Changer quoi à partir d’où ?

Toutes les radios périphériques s’emparent de la nouvelle. La noyade a eu lieu dans la province du Sud-Kivu. Nyamusisi, capitaine de l’une des barques sur la photo, et la Croix-Rouge locale sillonnent le lac à la recherche de corps ou de survivants. Ils repêchent 1 corps et recueillent 3 rescapés. Les autorités de Bukavu demandent un rapport urgent et retardent le départ des bateaux des ports de la ville. La décision vient d’être prise que chaque bateau doit disposer d’autant de gilets de sauvetage qu’il embarque de passagers. Aussitôt, tout le stock de cet article fond des magasins en moins de dix minutes. Les bateaux sont finalement libérés en attendant le renouvellement du stock de gilets dans la ville. Mais, comme nous habitons un pays où le provisoire est souvent définitif, cette affaire est close.

Le lendemain, quelques personnalités de la province descendent en force sur le terrain à Minova pour organiser des funérailles grandioses. Les 3 ministres provinciaux (santé, intérieur et transport) et leur forte délégation, dont un substitut du procureur, ne trouvant rien pour organiser une telle cérémonie, se contentent d’une réunion de sécurité à l’issue de laquelle ils remettent 900.000Fc (1000$) au Chef de Poste d’Encadrement Administratif pour assister la centaine de victimes. Le calcul donne quelques huit dollars américains à chaque famille de victime.

Le Commissaire maritime qui a signé le manifeste est mis aux arrêts. Le notable Ngorho de Kishinji se plaint que toutes les autorités de proximité soient maintenues dans l’ignorance quant à l’issue de la visite de leurs Excellences. En effet, c’est à la radio que tout le monde apprend la suspension de tout trafic sur le lac par pirogue motorisée. Si une telle mesure s’avérait effective, il faudrait faire un détour d’au moins 50Km avec ses effets pour attraper un bateau dans le port le plus proche.

Et la vie continue !…

Il faut remonter dix ou vingt ans en arrière pour rencontrer le souvenir d’une telle catastrophe. A l’époque, la pratique de la prise en charge des veuves est telle que dans des villages comme Chigoma (côté Buhembwe), Bulenga (côté Katambi), Kajeje, Miramba ou Vahe, les hommes ont pu avoir jusqu’à trois femmes dès l’âge de 15 ans. En sera-t-il de même cette fois encore ?

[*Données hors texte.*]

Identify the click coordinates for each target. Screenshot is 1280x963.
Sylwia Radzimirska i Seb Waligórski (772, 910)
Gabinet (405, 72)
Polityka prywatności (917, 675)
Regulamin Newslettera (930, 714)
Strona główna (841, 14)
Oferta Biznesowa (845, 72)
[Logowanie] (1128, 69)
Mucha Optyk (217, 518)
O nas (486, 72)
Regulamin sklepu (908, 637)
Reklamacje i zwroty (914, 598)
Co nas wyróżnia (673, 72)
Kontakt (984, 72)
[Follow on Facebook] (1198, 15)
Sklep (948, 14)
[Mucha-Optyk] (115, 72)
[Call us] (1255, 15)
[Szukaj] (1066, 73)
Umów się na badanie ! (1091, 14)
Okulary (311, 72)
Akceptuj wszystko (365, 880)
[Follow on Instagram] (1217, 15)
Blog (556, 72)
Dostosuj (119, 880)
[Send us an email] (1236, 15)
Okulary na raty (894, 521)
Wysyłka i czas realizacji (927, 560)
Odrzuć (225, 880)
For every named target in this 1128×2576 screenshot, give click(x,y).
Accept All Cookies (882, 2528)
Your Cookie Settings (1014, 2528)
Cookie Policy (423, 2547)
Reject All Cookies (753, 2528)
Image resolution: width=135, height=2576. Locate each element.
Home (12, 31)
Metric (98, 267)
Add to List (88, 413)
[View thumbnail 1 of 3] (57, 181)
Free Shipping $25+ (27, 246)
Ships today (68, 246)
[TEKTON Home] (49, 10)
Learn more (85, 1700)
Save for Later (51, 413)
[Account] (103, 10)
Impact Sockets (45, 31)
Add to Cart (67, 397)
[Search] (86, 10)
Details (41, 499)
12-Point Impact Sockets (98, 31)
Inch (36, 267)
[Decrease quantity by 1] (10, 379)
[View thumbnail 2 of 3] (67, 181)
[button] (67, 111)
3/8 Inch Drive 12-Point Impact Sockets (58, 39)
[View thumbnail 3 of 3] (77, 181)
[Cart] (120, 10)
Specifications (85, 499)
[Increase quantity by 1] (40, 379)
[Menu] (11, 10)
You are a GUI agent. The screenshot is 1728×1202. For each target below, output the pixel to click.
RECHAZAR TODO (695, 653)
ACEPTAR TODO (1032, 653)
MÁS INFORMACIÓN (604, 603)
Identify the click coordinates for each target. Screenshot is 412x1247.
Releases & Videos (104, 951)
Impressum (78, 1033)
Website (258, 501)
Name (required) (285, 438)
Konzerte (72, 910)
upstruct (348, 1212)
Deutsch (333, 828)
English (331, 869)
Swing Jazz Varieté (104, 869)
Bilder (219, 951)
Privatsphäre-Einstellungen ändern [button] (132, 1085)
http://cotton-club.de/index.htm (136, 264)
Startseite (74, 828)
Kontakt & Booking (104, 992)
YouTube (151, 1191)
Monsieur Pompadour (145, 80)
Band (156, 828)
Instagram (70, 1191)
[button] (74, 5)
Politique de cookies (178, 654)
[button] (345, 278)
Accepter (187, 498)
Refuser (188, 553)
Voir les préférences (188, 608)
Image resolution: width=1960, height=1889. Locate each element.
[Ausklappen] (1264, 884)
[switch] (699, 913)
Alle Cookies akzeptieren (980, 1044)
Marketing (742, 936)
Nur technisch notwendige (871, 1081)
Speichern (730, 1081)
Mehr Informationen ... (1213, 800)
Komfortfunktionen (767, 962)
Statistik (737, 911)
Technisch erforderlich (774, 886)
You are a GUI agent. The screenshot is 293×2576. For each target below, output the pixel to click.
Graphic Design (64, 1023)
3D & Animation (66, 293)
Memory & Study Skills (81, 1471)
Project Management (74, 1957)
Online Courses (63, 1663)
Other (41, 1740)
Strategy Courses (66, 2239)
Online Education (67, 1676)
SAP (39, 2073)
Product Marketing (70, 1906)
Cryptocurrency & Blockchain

Ce qui ne va pas changer, c’est le retour aux négligences anciennes et la poursuite de la récupération politicienne. A Goma, un camion en panne de freins a causé la mort de quelques dizaines de personnes. Interdiction immédiate de transporter des personnes au-dessus des marchandises dans les camions, une décision du gouvernement de la province du Nord-Kivu !! Les passagers que l’on voit aujourd’hui juchés sur les camions de marque Fuso en provenance de l’intérieur de la province sont la preuve qu’on en est toujours à la case départ.

Tout autour du lac Kivu, des ‘’boats’’ en planches, comme celui qui a coulé, sont assemblés par de simples menuisiers et livrés à la navigation. Toujours à Goma, l’unique lieu d’accès libre au lac, appelé PLAGE DU PEUPLE, est obstrué par un ‘’chantier naval’’. De simple soudeurs ajustent des tôles pour en faire un bateau à quelques encablures du lieu où, il y a à peine dix ans, un bateau précédent, appelé MUSAKA, et monté de la même manière artisanale, s’est retourné et a causé la noyade d’un nombre indéterminé de passagers et de badauds.

Le salut viendrait-il avec la dotation de six canots rapides à chacune des provinces du Kivu ? Rien n’est moins sûr à cause du tarif qui est le double de celui pratiqué par les autres armateurs et de l’âge de leurs coques. La dernière fois que nous en avons pris un pour nous rendre à Bukavu, l’une des fenêtres est restée sur le lac.

Prosper Hamuli – Birali
Goma, le 29 avril 2011

Notes

[1] - Direction générale des Migrations, Agence Nationale de Renseignement, Direction Générale des Douanes et Accises, Service de Quarantaine et Vétérinaire, Transport et Communication.